Rheumatoid arthritis (RA) is an autoimmune and inflammatory disease that causes your immune system to mistakenly attack healthy cells in your body. That results in painful swelling and inflammation, particularly in the joints of hands, wrists, and knees. You should seek early treatment from a rheumatologist specialist to address the symptoms you are experiencing so that you can be diagnosed and treated for rheumatoid arthritis.
Rheumatoid arthritis usually attacks a number of joints all at once. The lining of the joint becomes inflamed when attacked and damage is done to the joint tissue. That, in turn, could cause you to experience chronic and ongoing pain as well as balance problems. RA can even damage other tissues throughout your body in addition to also causing problems with organs such as the eyes, lungs and heart.
What Else Does A Rheumatologist Do?
Rheumatology is a subspecialty of internal medicine.
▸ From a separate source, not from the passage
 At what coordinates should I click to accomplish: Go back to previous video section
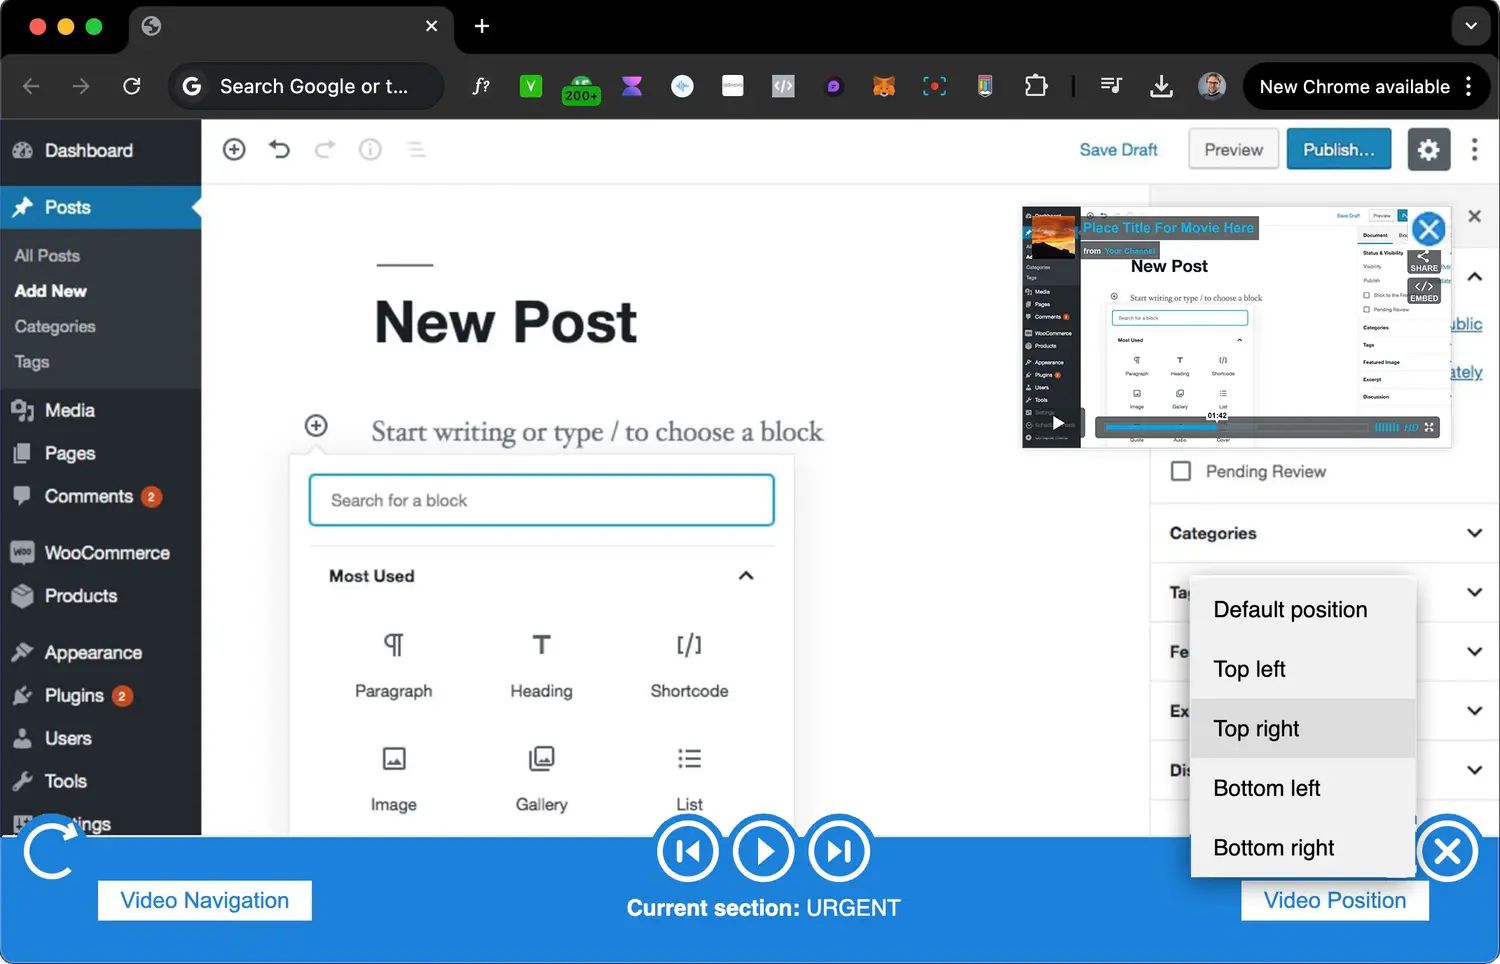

So board-certified rheumatologists will have had focused training on the diagnosis and treatment of certain diseases in internal medicine such as joints, muscles, and connective tissues. Because of their wide knowledge of musculoskeletal issues, they are often called upon for assistance in helping to diagnose and manage difficult systemic diseases.
Other Diseases Treated By Rheumatologists
Rheumatology specialists not only treat rheumatoid arthritis patients but also patients who do suffer from osteoarthritis, gout, spondyloarthropathies, vasculitis, polymyalgia rheumatica, inflammatory muscle diseases, Sjogren disease, fibromyalgia, osteoporosis, and sports injuries among other conditions. So rheumatologists are multi-disciplinary professionals, as you can see.
An Impressive Accreditation Background
When you are seen by a rheumatologist for your joint and other associated musculoskeletal problems, rest assured that you are being seen by a physician with impressive accreditation who has completed a three-year basic internal medicine residency. The rheumatologist will have also completed a rheumatology fellowship that makes it possible for him or her to obtain board certification through the American Board of Internal Medicine.
Pursuing Dual Certification
A rheumatologist also has the option of pursuing dual certification in both rheumatology and allergy and immunology. The dual certification requires a minimum of an additional three years of training beyond the three years already spent gaining the basic internal medicine residency. There is no limitation to prevent him or her from pursuing the additional dual certification. Once the rheumatologist completes the combined fellowship, that allows him or her to obtain a dual certification in rheumatology and allergy and also immunology.